C’est cette philosophie qui fait l’essence même de l’esprit chevaleresque qui
transparait dans tous les grands sports de combat comme la boxe, la
tauromachie et une certaine forme ancienne de lutte.
En Afrique
traditionnelle, les lutteurs sont les héritiers naturels des grands guerriers
de l’époque Ceddo. Le lutteur en vérité est un chevalier sans cap ni épée.

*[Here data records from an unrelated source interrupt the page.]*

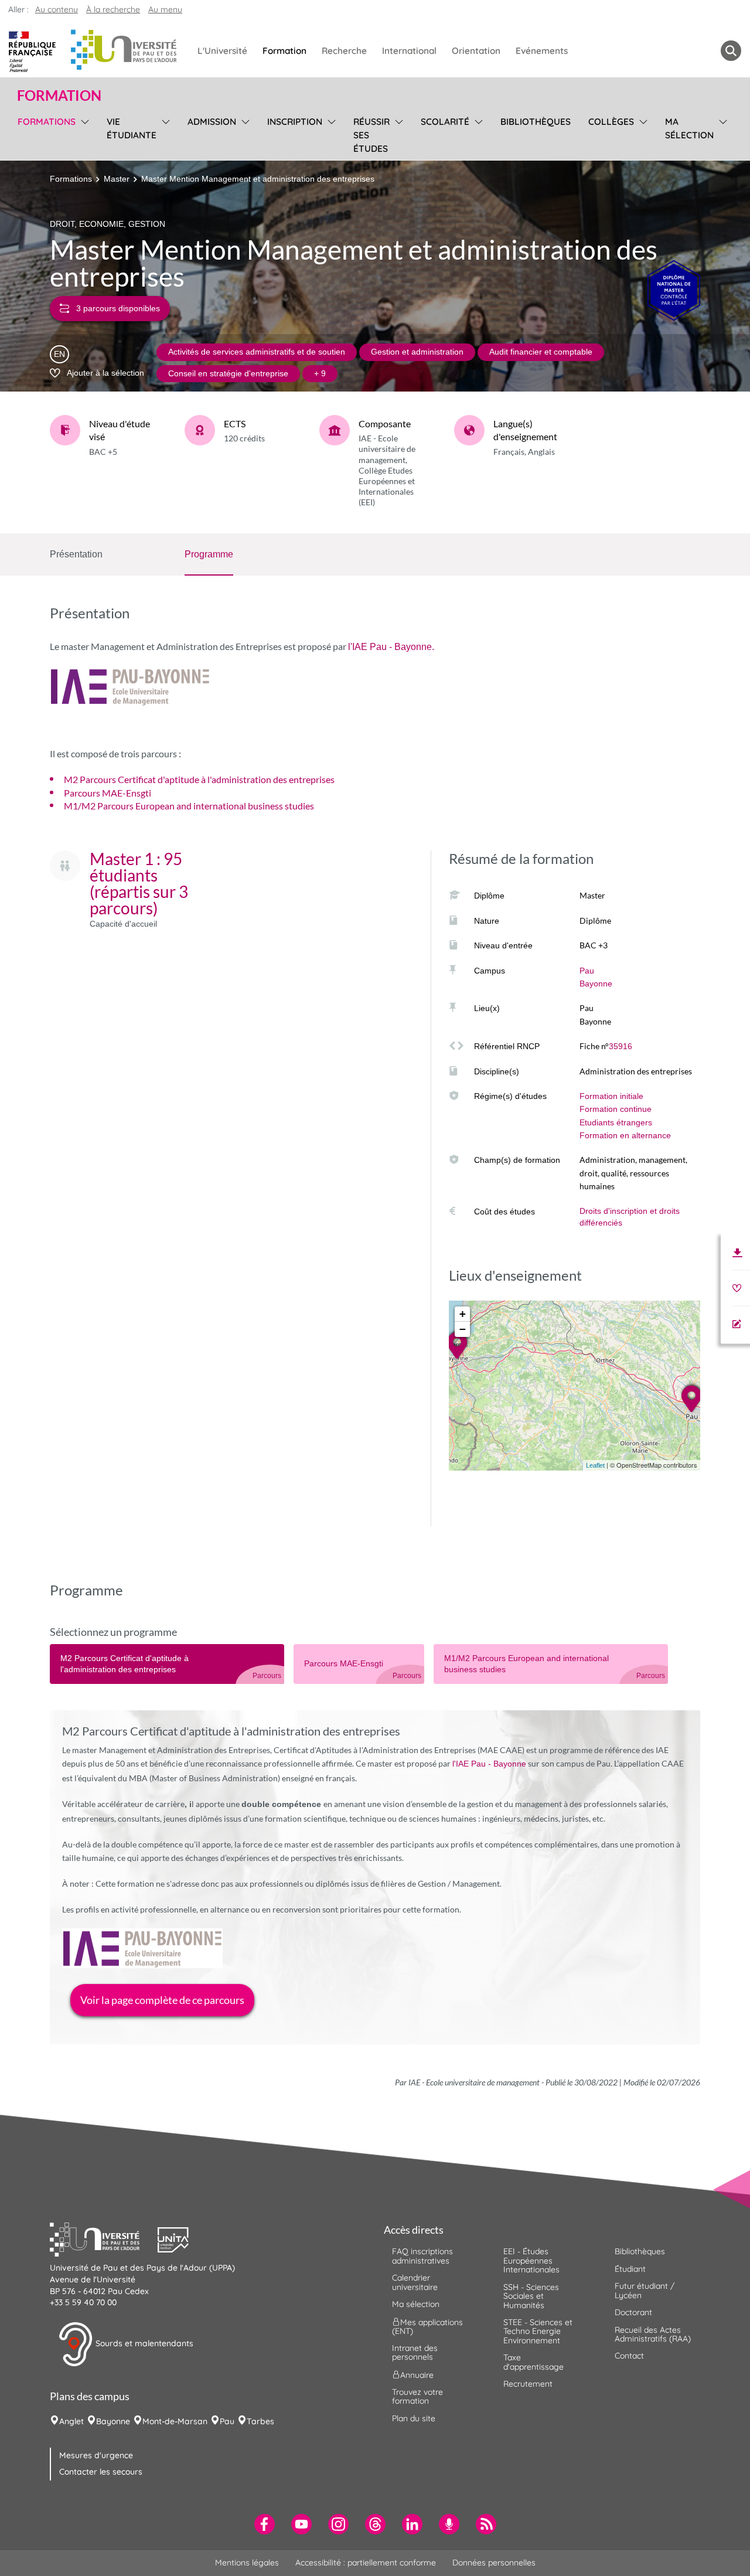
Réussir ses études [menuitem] (371, 135)
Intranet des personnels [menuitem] (415, 2352)
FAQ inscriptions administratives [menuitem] (422, 2255)
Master (116, 178)
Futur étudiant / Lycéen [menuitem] (644, 2290)
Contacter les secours (100, 2471)
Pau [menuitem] (227, 2421)
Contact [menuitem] (629, 2355)
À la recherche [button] (113, 9)
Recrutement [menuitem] (528, 2383)
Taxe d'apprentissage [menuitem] (533, 2361)
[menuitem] (264, 2524)
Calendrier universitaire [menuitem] (415, 2282)
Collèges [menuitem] (611, 121)
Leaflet (595, 1465)
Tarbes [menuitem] (260, 2421)
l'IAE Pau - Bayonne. (391, 647)
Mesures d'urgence (96, 2455)
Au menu (165, 9)
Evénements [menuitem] (542, 50)
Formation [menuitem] (284, 50)
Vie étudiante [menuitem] (131, 128)
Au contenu (56, 9)
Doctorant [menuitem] (633, 2312)
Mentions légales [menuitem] (247, 2562)
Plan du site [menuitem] (413, 2418)
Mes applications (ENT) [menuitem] (427, 2326)
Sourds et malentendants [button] (143, 2343)
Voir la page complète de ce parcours (162, 1999)
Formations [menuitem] (47, 121)
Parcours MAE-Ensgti (107, 792)
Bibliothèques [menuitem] (535, 121)
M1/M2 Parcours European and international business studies (189, 805)
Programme (209, 554)
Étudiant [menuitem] (630, 2269)
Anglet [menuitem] (71, 2421)
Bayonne (595, 983)
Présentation (76, 554)
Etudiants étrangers (615, 1122)
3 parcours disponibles (118, 308)
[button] (104, 2238)
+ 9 (320, 373)
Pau (586, 970)
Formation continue (615, 1109)
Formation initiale (611, 1096)
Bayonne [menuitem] (113, 2421)
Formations (71, 178)
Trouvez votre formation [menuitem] (417, 2396)
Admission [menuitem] (212, 121)
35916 (620, 1046)
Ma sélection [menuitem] (689, 128)
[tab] (167, 1664)
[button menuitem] (731, 50)
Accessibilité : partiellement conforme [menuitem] (365, 2562)
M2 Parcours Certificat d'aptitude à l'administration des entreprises (199, 779)
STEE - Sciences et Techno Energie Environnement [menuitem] (537, 2331)
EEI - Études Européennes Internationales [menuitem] (531, 2260)
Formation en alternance (625, 1135)
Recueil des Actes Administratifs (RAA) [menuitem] (653, 2334)
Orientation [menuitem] (476, 50)
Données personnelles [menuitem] (494, 2562)
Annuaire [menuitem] (417, 2374)
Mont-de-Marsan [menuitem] (174, 2421)
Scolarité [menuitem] (445, 121)
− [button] (462, 1329)
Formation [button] (59, 95)
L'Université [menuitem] (222, 50)
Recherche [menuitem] (344, 50)
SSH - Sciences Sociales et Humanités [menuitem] (531, 2296)
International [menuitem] (409, 50)
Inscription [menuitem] (294, 121)
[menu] (83, 133)
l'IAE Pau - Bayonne (489, 1763)
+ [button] (462, 1314)
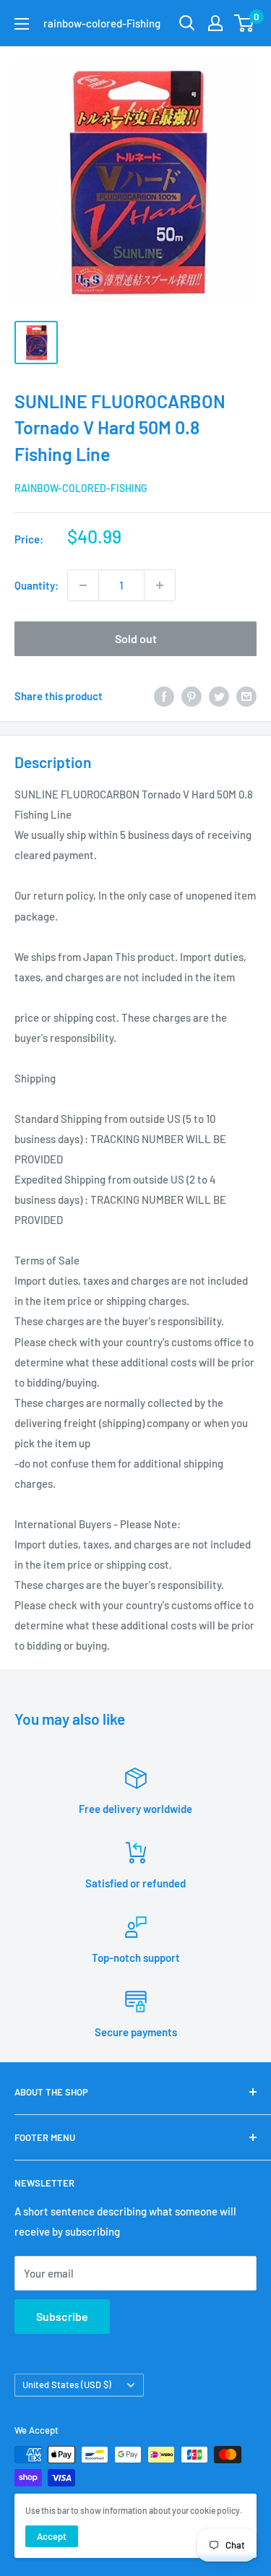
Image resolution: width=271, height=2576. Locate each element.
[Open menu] (21, 24)
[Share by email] (246, 696)
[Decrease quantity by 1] (83, 585)
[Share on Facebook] (164, 696)
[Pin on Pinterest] (191, 696)
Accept (51, 2536)
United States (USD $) (66, 2384)
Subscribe (62, 2316)
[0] (245, 23)
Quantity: (36, 585)
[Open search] (187, 23)
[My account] (215, 23)
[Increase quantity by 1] (160, 585)
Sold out (136, 638)
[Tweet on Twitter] (219, 696)
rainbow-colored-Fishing (80, 488)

Mais il lui reste le feu sacré du combat. Le champ de bataille n’est plus
« Nguol-Nguol, guilé ou somb » (lieux de batailles historiques sur
le territoire sénégalais à l’époque Ceddo), mais l’arène où le gladiateur
regarde la mort en face pour défendre son honneur. Ce n’est pas tant la
victoire qu’il cherche mais c’est le déshonneur et l’opprobre qu’il évite.
La lutte
telle qu’elle est pratiquée au Sénégal n’a de signification que dans
l’univers traditionnel où elle trouve son véritable sens social. Mais quel
est le jeune lutteur d’aujourd’hui qui peut égayer à l’improviste le public
par une séance de « Bakk » ? Il n’y en a presque pas. Tous les
spécialistes de la tradition et de l’oralité savent que le « Bakk, le
Xass, et le Kagnou » (expressions poétiques déclamées par le lutteur, le
cultivateur ou le guerrier pour se galvaniser ), sont des pratiques
intrinsèques qui participent de la socialisation de l’acteur et permettent au
lutteur, au cultivateur ou au guerrier d’inscrire sa geste dans l’imaginaire
collectif.
Cette incompétence artistique de nos jeunes
lutteurs dénote que la lutte telle qu’elle est pratiquée aujourd’hui est
littéralement coupée de ses racines culturelles. Le fil d’Ariane de la
tradition est rompu depuis fort longtemps. Le paradoxe de la lutte
aujourd’hui est qu’elle représente l’une des traditions les plus archaïques
dans une modernité en cours au Sénégal. La lutte n’a plus rien de
traditionnel au fond. Si elle est une pratique physique qui demande des
qualités athlétiques surhumaines cela n’en fait pas pour autant un sport au
sens moral du mot.
La
dimension sportive n’apparait que dès le moment où les valeurs morales sont
invoquées. Le sport est le
prolongement moral de l’éducation physique. Aujourd’hui le comportement
des lutteurs, des amateurs, des encadreurs et pire des reporters plaident en
faveur de la « lutte comme facteur de développement ». Il n’y a pas
imposture plus grave que cette assertion. Le suprême mensonge est de faire
croire aux jeunes que la lutte est la solution. Combien de lutteurs gagnent
des millions ? Du reste le
développement n’a rien à voir avec la réussite financière d’une poignée de
jeunes lutteurs.
Les mesures
draconiennes prises par le commissaire de la police centrale de Dakar en vue
d’endiguer la violence dans les stades et aux alentours lors des matchs de
lutte est une mesure salutaire mais elle ne saurait juguler définitivement un
phénomène aussi complexe que la violence. L’on n’oublie que la lutte en tant que telle, c’est de la violence !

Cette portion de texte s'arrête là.